道路の上流側から見ると、大きな看板に「志賀直哉(城の崎にて)ゆかりの桑の木」と書かれ、矢印があった。幹が直径20cmもあっただろうか。樹叢の緑に溶け込んでいた。桑の葉はアサガオの葉を大きくしたような葉っぱと認識していたが、大きくなるとくびれがなくなるようだ。木の上部を探すとくびれた葉っぱも見えた。

志賀直哉の「城の崎にて」という短編小説は小学校の国語の教科書に出てくるほど有名な小説である。そばの案内板に「城の崎にて」の桑の木が出てくる一節が紹介されていた。

‥‥大きな葉の桑の木が路傍にある。彼方の、道へ差し出した桑の枝で、或一つの葉だけがヒラ/\ヒラ/\。同じリズムで動いてゐる。風もなく流れの他は総て静寂の中にその葉だけがいつまでもヒラ/\ヒラ/\と忙しく動くのが見えた。

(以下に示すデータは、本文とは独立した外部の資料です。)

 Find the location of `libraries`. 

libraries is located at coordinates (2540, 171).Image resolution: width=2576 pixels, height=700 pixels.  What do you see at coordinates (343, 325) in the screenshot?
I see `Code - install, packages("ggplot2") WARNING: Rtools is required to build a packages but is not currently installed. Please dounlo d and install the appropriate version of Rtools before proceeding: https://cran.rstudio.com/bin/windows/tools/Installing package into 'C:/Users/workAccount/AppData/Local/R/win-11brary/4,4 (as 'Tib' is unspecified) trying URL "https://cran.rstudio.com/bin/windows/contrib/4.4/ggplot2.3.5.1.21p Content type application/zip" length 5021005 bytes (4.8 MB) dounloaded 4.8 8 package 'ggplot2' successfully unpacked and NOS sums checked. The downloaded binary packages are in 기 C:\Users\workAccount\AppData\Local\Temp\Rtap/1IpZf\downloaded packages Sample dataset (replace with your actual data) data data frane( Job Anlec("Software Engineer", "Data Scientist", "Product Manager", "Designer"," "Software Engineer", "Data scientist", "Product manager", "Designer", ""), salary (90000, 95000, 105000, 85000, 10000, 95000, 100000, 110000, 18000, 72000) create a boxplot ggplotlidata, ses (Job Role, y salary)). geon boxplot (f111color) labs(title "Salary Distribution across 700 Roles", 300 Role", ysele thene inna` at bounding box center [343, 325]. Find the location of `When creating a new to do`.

作家は立ち止まってどのくらいの時間、桑の葉を見ていたのだろうか。ゆっくりした時間が流れていることが、この一節だけ読んでも解る。この桑の木は二代目と書かれていたが、道の方へ大きな枝が差し出した樹相には人為的なものが感じられた。

作家は大正2年10月、電車にはねられて、怪我の養生に3週間、城崎温泉に滞在した。その時の体験が「城の崎にて」の小説となった。旅館から大谿川の清流を遡るのが作家の散歩コースであった。

蜂の死骸、首を串刺しにされた鼠、石に当って死んだイモリなどの小動物を描きながら、その運命を電車にはねられて命拾いした自分と引き比べ、生と死は両極ではなく、隣り合わせだという感慨を抱いている。

力餅氏の作品案内を聞きながら、昔、一度読んだ切りの小説の雰囲気を思い出そうとしたが、ほとんど覚えていなかった。もう一度読んでみなくてはなるまい。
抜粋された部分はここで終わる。